FORMERLY RAN ON DIESEL

Lamu's Sh7.5m water desalination plant solar-powered

Project will make water accessible to over 200 households

In Summary

• Diesel-powered plant inconvenienced community who had to rely on fuel from Lamu town, which would take several hours to refuel. 

• Safaricom Foundation chairman says the plant will now provide access as many as  1,000 litres of clean water per hour. 

More than 2,000 residents in the remote village of Ndau in Lamu East subcounty will now have fresh water from a solar-powered water desalination plant. 

The Sh7.5 million plant was donated by the Safaricom Foundation.

The project is expected to end the decade-long water shortage in Ndau and its environs.

Residents of more than b200 homesteads who have been harvesting rainwater will now access affordable clean water. 
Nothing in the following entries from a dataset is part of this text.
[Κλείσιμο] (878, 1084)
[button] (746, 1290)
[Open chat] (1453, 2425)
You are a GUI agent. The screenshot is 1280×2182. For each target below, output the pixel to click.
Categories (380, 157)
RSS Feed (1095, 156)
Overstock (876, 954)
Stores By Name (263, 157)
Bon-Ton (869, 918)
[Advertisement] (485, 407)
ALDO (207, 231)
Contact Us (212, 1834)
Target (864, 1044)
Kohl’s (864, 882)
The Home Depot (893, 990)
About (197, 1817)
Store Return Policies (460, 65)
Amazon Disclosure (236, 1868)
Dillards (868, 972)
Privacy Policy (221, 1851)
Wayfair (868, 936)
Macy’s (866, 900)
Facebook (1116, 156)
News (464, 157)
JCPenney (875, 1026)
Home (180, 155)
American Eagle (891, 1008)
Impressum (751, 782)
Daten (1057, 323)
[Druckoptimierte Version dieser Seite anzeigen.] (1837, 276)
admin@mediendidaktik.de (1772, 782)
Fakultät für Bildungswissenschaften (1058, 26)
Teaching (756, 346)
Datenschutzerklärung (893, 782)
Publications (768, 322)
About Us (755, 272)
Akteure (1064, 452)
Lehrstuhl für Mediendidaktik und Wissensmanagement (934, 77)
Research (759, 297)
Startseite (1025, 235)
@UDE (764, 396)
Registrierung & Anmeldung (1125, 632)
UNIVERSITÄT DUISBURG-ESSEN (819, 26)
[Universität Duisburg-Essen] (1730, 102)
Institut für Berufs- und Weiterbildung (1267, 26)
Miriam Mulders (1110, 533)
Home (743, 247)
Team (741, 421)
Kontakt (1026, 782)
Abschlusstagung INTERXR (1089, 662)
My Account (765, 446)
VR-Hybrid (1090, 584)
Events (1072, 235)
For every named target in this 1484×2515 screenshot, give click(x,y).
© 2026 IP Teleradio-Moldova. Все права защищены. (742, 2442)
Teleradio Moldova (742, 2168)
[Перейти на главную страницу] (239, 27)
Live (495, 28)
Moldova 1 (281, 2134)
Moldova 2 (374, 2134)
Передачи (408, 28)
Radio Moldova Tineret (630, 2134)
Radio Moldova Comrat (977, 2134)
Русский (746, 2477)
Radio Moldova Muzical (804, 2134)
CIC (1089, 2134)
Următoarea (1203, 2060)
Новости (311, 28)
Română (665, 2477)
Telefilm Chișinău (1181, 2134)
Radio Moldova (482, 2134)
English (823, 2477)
Addressing the public on Tuesday during the handing over of the project to the community, Safaricom Foundation chairman Joseph Ogutu said the biggest need was for the community to realise its economic potential.

“The plant will provide freshwater that will transform the livelihoods of the people of Ndau for the better,” Ogutu said. 

Initially, the plant was diesel-powered which was costly and inconvenienced the community who had to rely on fuel from Lamu town, which would take several hours to refuel. 

But Ogutu said the solar-powered plant will replace the expensive and inefficient diesel generator and will also be able to provide access to as much as 1,000 litres of clean water per hour. 

The water system has been redesigned to enable the use of green energy through solar photovoltaic panels and the installation of solar power as an alternative source of energy.

Beneficiaries include the Rural Border Patrol Uni in the area. The project will also address other water-related issues like nutrition.

For sustainability, the system will be managed by a community-based organisation and residents will access water at subsidised rates.

Aisha Abdalla said they can now get drinking water "just by turning on their taps since, on most occasions, we were forced to use unsafe water".

“We’ve had to travel far daily to collect water from wells for our families. We’re now relieved of the hassles of searching for water from far places," Abdala said.

Last year, residents of Siyu Island in Lamu received a similar desalination plant worth Sh2o million by ENI Kenya B.V. It was established through a partnership with the county government and the Ministry of Energy and Petroleum. 

It solves a long shortage in Siyu and Pete Island at large.

Early this year, German-based well-wishers launched a Sh4 million Sea Water Desalination Plant at the Lamu Special School for the Mentally Challenged at Mokowe Town.

The move also gave hope to residents at Mokowe and the surrounding areas who had challenges in accessing fresh water.